> THE REQUEST:
Extend the forum discussion on using the V5 registration document to prove car ownership when importing a vehicle, beginning immediately after its final sentence.
--- Start of PASSAGE GIVEN ---
All my docs were in place and everything ticked until they noticed that the VC5 was in my company name as the keeper.
I tried to convince them that this was the keeper not the owner (I showed original invoice, receipt and even got a letter from a helpful chap at DVLA stating the difference between keeper and owner). I also produced my company registration documents from Companies House in the UK which proved I was the sole owner of the company, but no go I'm afraid.
Like you I'm not having a go at the authorities but I do wish the Alfandega and the DVLA or UK Customs would consult on this.


----------



## omostra06

i think the reason that they only use the v5 document to identify the owner, is that if the v5 was in one name, then anyone could say oh yes thats may car i have owned it for years, now can i have my free import?
so to avoid thousands of brits just buying cars and getting round the one year rule, they need documented evidence of the owner, not just the say so of the person importing the vehicle. so they decided the v5 was it and regard the mamed person as the owner, which is not the same as in the uk as you can own the car and register it in someone elses name,


----------



## Jamesie

omostra06 said:


> i think the reason that they only use the v5 document to identify the owner, is that if the v5 was in one name, then anyone could say oh yes thats may car i have owned it for years, now can i have my free import?
--- End of PASSAGE GIVEN ---
--- Start of DATA PROVIDED ---
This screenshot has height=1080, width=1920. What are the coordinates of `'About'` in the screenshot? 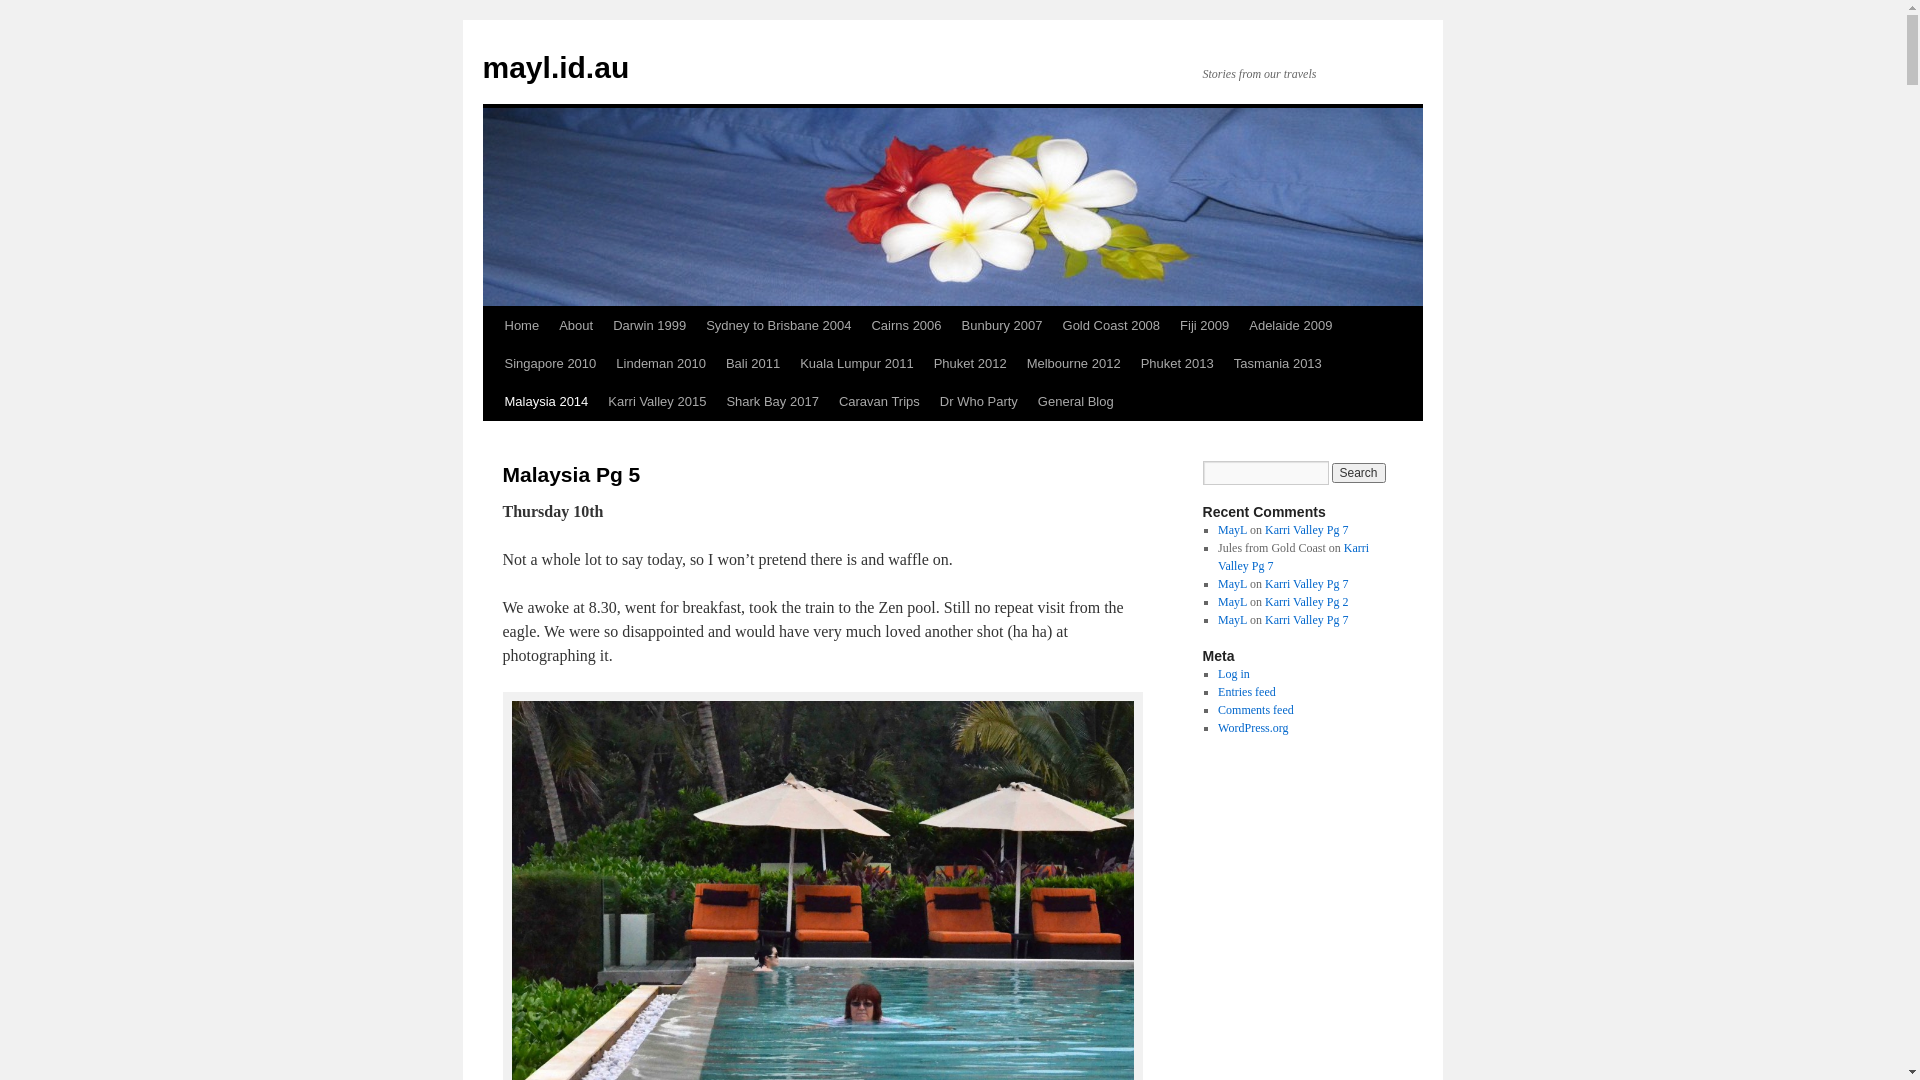 It's located at (575, 325).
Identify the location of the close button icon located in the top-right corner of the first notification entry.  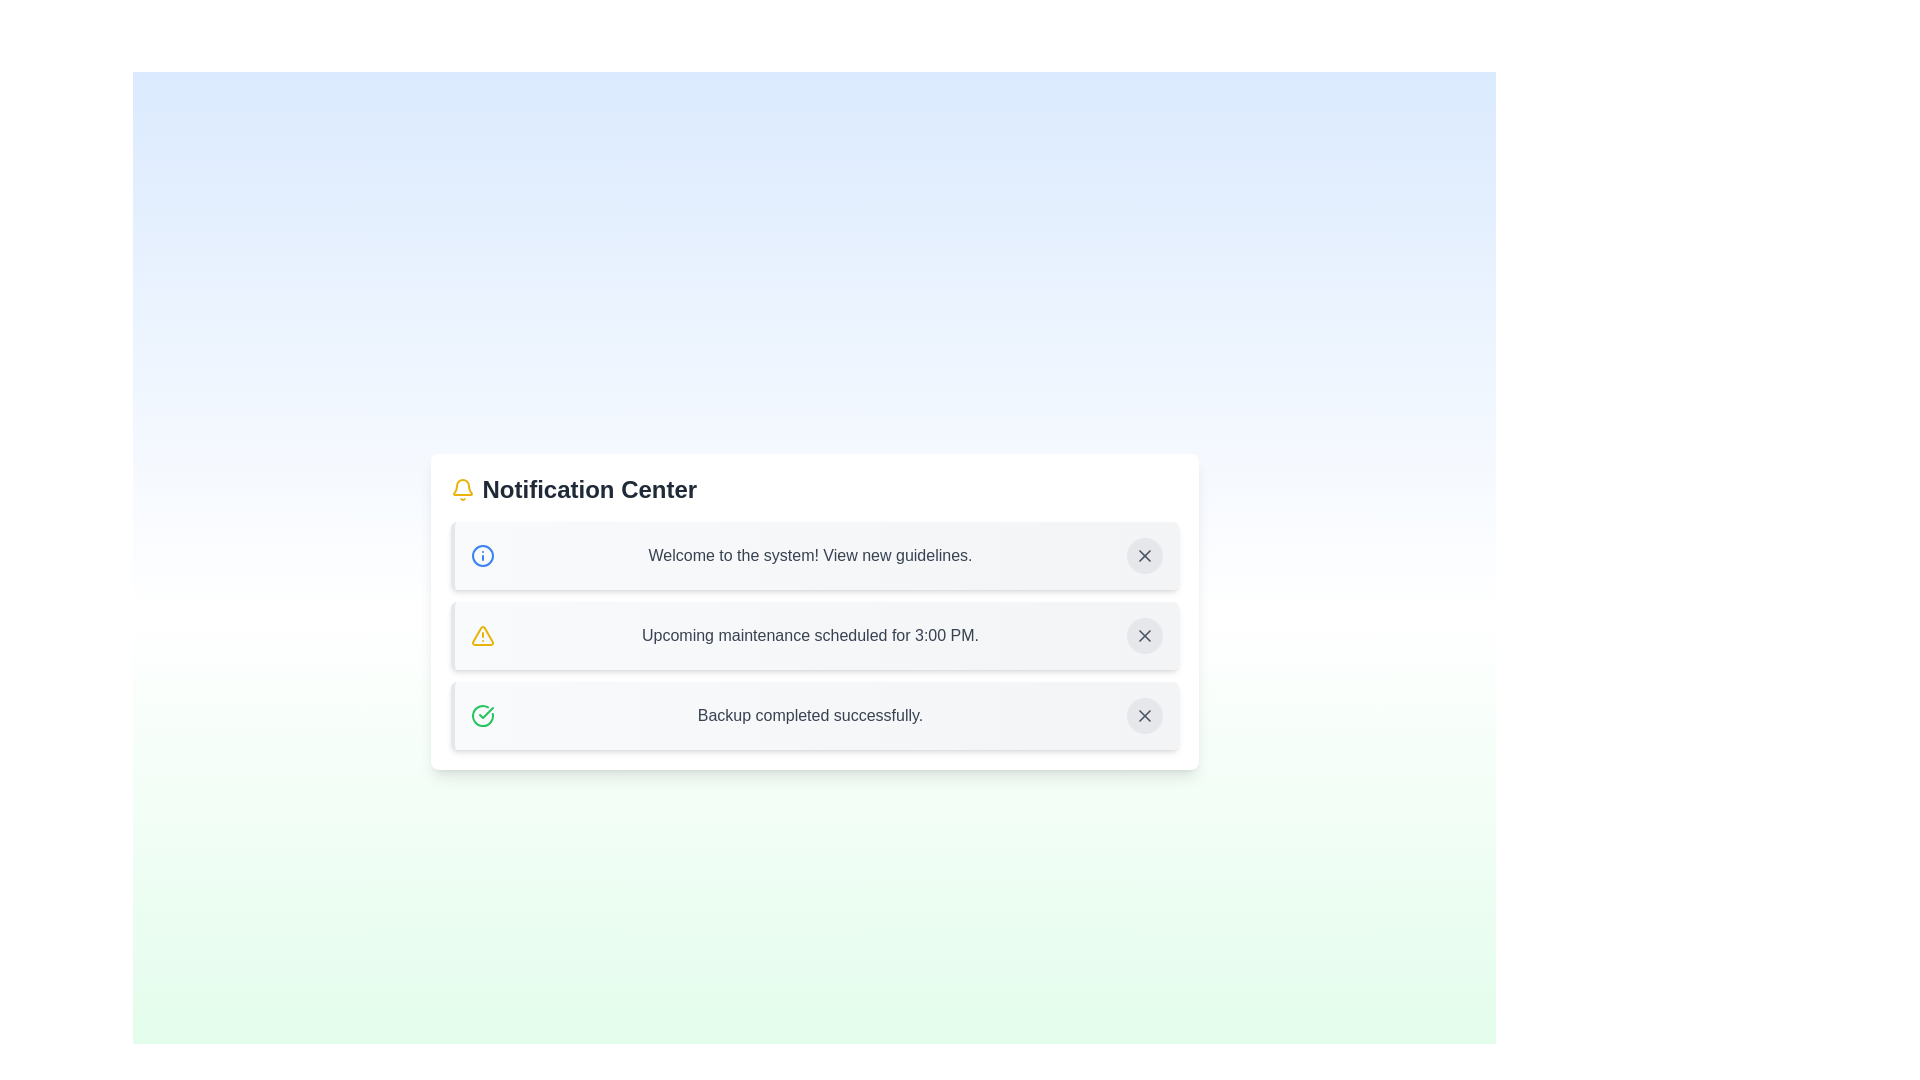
--- End of DATA PROVIDED ---
> IN RESPONSE:
> so to avoid thousands of brits just buying cars and getting round the one year rule, they need documented evidence of the owner, not just the say so of the person importing the vehicle. so they decided the v5 was it and regard the mamed person as the owner, which is not the same as in the uk as you can own the car and register it in someone elses name,


It's just the inconsistency which can be a little irritating.
I have a friend who deals in antiques and she has to produce receipts as proof of ownership but show the Alfandega a receipt for a car and they are not interested. All the VC5 does as I can see it is gives the DVLA someone who is going to be responsible for paying the road fund licence.


----------



## omostra06

Jamesie said:


> All the VC5 does as I can see it is gives the DVLA someone who is going to be responsible for paying the road fund licence.


thats exactly right Jim, someone has to be responsible for traffic fines, tax etc, thats the "keeper" not the owner.


----------



## Jamesie

omostra06 said:


> thats exactly right Jim, someone has to be responsible for traffic fines, tax etc, thats the "keeper" not the owner.


Maybe the simplest way is to adopt the Portuguese system where the owner is responsible for the vehicle and drop the old "keeper" system. Or is there a reason why we have the "keeper" system which I'm not aware of ?


----------



## omostra06

not sure. 
perhaps like a lot of things in the uk, the process, system, law came in to deal with a specific problem, then just never got changed again...

look at income tax, brought in as a short term thing and well its still there....

another was pub opening times, brought in before the war i guess as a control and well its only 60 years later that its getting reformed!

the owner/keeper thing may have been the same.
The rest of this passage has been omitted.